▶ Data excerpts
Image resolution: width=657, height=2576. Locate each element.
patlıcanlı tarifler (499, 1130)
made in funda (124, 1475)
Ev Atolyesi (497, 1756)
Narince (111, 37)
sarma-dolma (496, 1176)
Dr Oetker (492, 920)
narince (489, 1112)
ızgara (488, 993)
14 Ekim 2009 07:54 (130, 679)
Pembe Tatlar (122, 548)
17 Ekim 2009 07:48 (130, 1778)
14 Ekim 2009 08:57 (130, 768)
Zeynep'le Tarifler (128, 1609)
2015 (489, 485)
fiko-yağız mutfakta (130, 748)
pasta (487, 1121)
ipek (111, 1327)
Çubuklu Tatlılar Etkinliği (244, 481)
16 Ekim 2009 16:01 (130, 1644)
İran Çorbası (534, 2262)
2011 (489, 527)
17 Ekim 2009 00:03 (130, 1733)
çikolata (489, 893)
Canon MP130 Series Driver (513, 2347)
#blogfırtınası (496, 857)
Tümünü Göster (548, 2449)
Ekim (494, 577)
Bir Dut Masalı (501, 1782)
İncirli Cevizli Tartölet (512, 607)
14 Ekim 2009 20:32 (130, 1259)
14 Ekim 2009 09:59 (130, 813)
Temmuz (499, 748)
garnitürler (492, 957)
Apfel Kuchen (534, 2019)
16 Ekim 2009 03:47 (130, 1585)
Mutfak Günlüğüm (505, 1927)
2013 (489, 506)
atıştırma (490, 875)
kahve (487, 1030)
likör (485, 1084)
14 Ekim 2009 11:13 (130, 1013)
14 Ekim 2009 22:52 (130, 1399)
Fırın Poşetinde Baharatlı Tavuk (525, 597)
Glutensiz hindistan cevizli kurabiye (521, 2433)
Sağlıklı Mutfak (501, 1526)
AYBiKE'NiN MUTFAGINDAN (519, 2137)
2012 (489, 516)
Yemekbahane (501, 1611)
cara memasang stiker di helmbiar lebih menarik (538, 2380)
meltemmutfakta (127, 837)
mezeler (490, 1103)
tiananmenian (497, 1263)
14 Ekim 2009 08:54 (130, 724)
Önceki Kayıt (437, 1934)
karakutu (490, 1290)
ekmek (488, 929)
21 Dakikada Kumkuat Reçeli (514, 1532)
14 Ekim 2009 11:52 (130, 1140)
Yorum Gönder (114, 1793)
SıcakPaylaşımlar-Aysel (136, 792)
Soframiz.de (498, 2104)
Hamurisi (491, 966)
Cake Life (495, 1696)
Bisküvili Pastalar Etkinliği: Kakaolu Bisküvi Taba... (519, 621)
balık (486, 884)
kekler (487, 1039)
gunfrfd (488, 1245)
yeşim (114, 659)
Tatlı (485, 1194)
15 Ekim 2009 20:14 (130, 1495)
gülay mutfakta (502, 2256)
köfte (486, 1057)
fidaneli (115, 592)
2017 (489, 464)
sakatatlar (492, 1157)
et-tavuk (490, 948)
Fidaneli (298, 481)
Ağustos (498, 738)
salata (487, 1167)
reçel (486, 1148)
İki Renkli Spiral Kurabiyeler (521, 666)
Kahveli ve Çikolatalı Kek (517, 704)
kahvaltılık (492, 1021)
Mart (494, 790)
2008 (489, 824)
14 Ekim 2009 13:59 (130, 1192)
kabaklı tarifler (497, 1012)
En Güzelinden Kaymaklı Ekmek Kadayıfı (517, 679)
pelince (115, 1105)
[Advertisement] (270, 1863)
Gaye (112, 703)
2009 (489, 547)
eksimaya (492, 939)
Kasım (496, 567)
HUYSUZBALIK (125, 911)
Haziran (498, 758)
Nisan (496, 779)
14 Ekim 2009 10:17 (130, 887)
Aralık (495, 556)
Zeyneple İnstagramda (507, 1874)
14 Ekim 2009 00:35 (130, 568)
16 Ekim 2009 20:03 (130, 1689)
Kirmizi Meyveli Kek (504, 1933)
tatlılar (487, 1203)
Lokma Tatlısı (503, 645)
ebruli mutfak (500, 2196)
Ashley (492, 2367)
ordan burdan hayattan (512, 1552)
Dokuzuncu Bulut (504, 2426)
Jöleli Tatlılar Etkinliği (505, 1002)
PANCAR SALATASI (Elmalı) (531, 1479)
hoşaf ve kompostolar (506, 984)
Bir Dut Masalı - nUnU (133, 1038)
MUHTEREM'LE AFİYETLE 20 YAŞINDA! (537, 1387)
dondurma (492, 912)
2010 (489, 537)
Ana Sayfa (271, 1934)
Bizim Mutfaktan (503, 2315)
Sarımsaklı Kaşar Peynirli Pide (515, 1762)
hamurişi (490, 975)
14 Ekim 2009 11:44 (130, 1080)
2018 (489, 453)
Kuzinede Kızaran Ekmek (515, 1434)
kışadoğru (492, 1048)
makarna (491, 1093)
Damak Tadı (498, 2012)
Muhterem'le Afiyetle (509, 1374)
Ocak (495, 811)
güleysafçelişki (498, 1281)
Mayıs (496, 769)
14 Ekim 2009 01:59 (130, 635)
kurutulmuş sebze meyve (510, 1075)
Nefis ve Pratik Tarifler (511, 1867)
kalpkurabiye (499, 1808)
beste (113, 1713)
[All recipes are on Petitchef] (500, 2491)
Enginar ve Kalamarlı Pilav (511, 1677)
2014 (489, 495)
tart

▶ EXERCISE DIRECTIONS
Pick out all lines from the data above in which the word "Etkinliği" appears.

▶ WRITTEN SOLUTION
Çubuklu Tatlılar Etkinliği (244, 481)
Bisküvili Pastalar Etkinliği: Kakaolu Bisküvi Taba... (519, 621)
Jöleli Tatlılar Etkinliği (505, 1002)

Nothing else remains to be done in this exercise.